Iceland is becoming a popular travel destination during Christmas time and with good reason. During the winter season, there is an excellent chance to see the Northern Lights, experience the breathtaking landscape in a blanket of snow, and take part in some cozy, cultural traditions in addition to shopping at some of the country’s best Christmas markets.
Ingólfstorg Square in downtown Reykjavik is transformed into Yule Town each December. Yule Town offers a wide selection of local, hand-crafted gifts, decorations, artisanal food, and an ice-skating rink in the middle of the square. Yule Town is usually open December 2nd-23rd.
The Jólakrás Street Food Market is held the weekend before Christmas in Fogetagarðurinn, a central square in Reykjavik. There, a large statue of the 18th-century sheriff and so-called Father of Reykjavík, Skúli Magnusson, can be found. The Christmas-themed version of the Krás Street Food Market held each summer, Jólakrás features Reykjavík’s best chefs collaborating to create Christmas-themed street food.
Located in Reykjavik City Hall from early December to early January, the Children’s Christmas Workshop allows families to sit down together in a community atmosphere and create their own Christmas decorations to take home while enjoying the festive surroundings.
The whole downtown area of Hafnarfjörður becomes one large Christmas Village around Christmastime.

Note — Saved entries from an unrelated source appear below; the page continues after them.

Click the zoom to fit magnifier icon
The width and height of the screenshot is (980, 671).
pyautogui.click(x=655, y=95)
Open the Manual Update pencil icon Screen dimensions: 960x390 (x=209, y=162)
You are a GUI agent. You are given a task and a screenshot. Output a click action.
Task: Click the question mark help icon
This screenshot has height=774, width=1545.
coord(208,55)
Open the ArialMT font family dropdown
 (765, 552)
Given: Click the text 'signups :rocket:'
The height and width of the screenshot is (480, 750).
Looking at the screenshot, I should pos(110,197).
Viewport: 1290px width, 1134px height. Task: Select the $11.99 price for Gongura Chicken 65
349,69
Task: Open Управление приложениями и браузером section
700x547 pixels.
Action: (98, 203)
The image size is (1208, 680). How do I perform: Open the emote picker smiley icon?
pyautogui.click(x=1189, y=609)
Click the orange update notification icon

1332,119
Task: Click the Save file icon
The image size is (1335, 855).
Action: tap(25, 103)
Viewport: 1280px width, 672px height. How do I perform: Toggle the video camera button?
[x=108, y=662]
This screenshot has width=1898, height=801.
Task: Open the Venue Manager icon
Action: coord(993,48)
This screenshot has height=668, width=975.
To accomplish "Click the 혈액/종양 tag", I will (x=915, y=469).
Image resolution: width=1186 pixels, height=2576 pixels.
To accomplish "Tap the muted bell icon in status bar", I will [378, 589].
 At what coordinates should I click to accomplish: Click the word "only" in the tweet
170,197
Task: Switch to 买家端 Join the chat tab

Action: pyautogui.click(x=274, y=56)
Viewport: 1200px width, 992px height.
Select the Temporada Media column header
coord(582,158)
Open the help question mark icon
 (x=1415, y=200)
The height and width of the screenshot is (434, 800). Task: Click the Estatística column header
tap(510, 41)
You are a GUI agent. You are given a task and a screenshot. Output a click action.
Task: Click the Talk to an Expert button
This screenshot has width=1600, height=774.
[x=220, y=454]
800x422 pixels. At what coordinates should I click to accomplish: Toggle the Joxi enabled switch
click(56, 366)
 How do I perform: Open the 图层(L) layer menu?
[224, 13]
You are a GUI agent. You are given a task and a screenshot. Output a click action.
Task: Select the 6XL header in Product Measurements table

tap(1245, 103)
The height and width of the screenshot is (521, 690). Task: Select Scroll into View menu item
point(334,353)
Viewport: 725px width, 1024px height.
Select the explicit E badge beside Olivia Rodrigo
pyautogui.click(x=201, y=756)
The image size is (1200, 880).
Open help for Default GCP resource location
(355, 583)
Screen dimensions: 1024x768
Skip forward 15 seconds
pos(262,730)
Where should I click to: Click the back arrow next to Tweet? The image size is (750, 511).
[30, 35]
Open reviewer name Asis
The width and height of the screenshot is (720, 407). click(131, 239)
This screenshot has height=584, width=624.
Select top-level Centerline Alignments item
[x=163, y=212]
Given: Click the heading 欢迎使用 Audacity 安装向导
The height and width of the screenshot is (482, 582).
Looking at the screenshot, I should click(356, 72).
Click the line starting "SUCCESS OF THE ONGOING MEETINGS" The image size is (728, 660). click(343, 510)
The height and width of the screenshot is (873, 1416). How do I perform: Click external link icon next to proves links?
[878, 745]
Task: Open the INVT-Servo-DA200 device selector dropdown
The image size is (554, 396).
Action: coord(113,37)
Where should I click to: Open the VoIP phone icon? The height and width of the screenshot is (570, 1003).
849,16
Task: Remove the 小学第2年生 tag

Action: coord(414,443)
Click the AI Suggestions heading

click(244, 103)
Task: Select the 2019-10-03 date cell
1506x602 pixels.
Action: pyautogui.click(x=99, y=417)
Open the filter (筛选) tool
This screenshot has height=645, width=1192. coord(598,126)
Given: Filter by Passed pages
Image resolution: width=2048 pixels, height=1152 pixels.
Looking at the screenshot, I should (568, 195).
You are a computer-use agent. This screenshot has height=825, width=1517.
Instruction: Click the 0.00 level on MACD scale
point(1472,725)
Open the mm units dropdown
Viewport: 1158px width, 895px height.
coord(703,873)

The local children are in charge of decorations while the local schools provide entertainment like singing and theater. There are also various street vendors selling handmade crafts as well as street food and drinks. The Christmas Village opens late November and is open on weekends until Christmas.
The annual Crafts & Design Christmas Market and the Christmas tree sale in Heiðmörk Woods, located on the outskirts of Reykjavík, is open on weekends about a month before Christmas. There is plenty to see at this market that mainly sells hand-crafted items. Each day when the market is open, small bonfires are lit and people read Christmas stories to children. The Icelandic Santa Clauses, or Yule Lads, often make appearances, too.